Tuesday, July 11, 2006

All That Money Wasted on a College Education...

I could have started a dog poop scooping business for people with too much disposable income to take care of their own disposal problems.

I like the scare tactic used in the article:

The Humane Society says that 40 percent of all households have at least one pooping pooch, each of which answers nature’s call outside 14 times a week. Do that math, and you realize that backyards, parks and grassy medians would be simply awash in excrement if it weren’t for someone picking up the presents.

We need a Global War on Dog Crap! We need an Agency! A cabinet post! Global warming isn't half the problem global worming is.

When I shared quarters with three or four dogs, two or three of which were very large (we had occasional large boarders, but only one small resident dog), I discovered that the little spade that made up half of our poop-scooping apparatus could be used to hit chip shots over the backyard fence.
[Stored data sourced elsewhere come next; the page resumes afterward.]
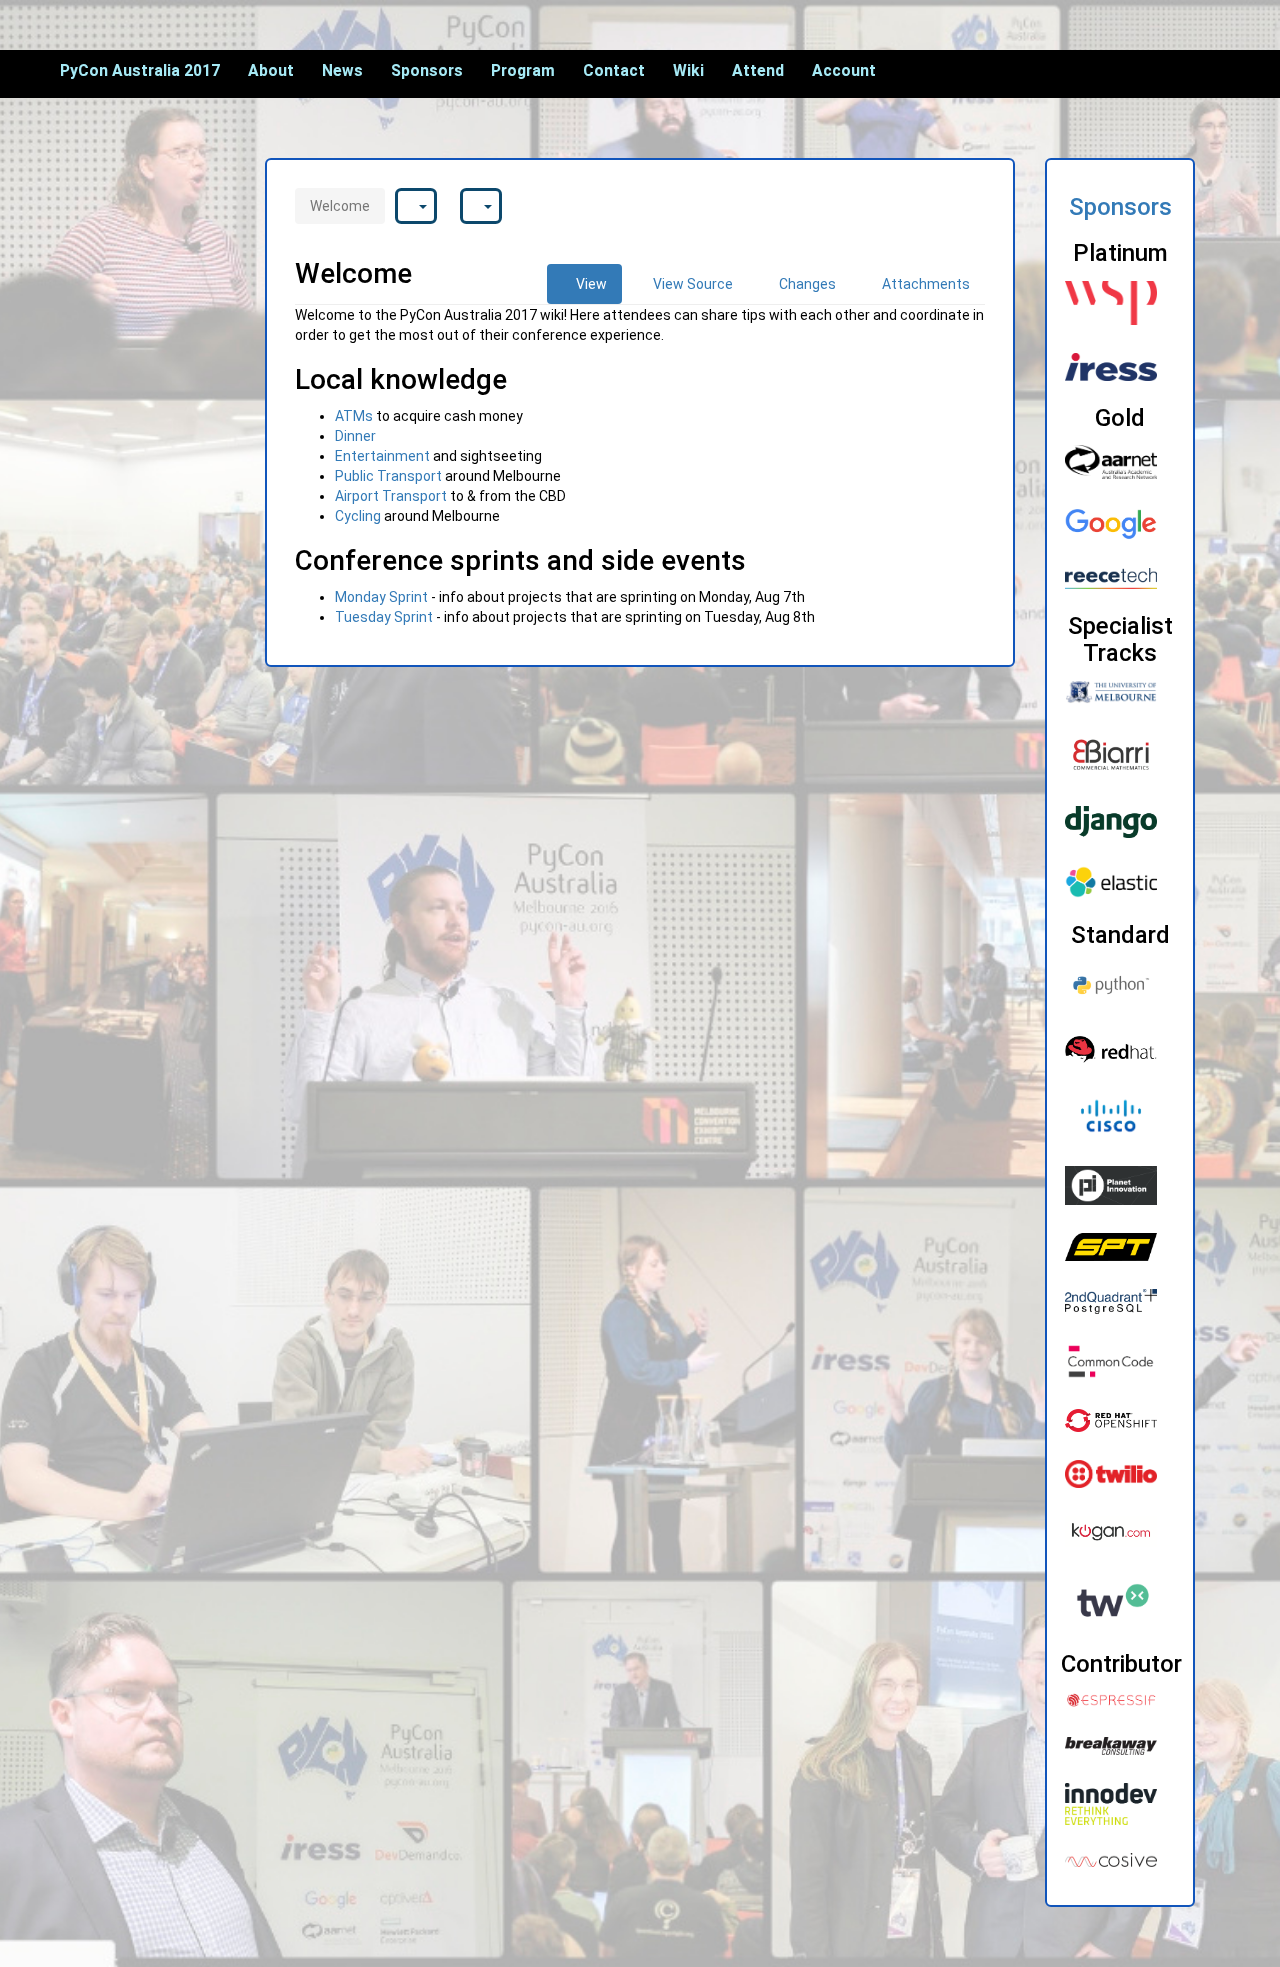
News (342, 70)
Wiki (688, 70)
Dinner (355, 436)
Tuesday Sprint (384, 617)
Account (844, 70)
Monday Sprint (381, 597)
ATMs (354, 416)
What had been a chore became a sport. With three property lines to choose from, I could spread the barrage.

One neighboring home was owned by a couple of men who never seemed to use their back yard. They seldom mowed. But that could present a difficult lie if most of the dogs' output was up at the other end of the yard. At best it was a par 2. But dog bombs don't hold together as well as real golf balls. It was best to make it in a single shot.

The neighbors on the other side had kids, so I didn't send anything their way. They had enough problems.

The neighbor over the back line had a Yorkshire terrier. I wondered how he might have reacted to the Russian Wolfhound products landing out of the blue. I couldn't ask, of course.

I was always meant to live at the edge of civilization, if not farther out than that. No one scoops after the bear, moose, deer, raccoons, foxes, groundhogs, squirrels, coyotes, bobcats, feral cats, rabbits and all the other little poopers out there in the woods. In a way, this symbolizes the frontier spirit. Keep moving on to where you don't have to worry about where your dog dumps.

If only I'd thought entremanurially about it, I might never have left the cocoon of city life.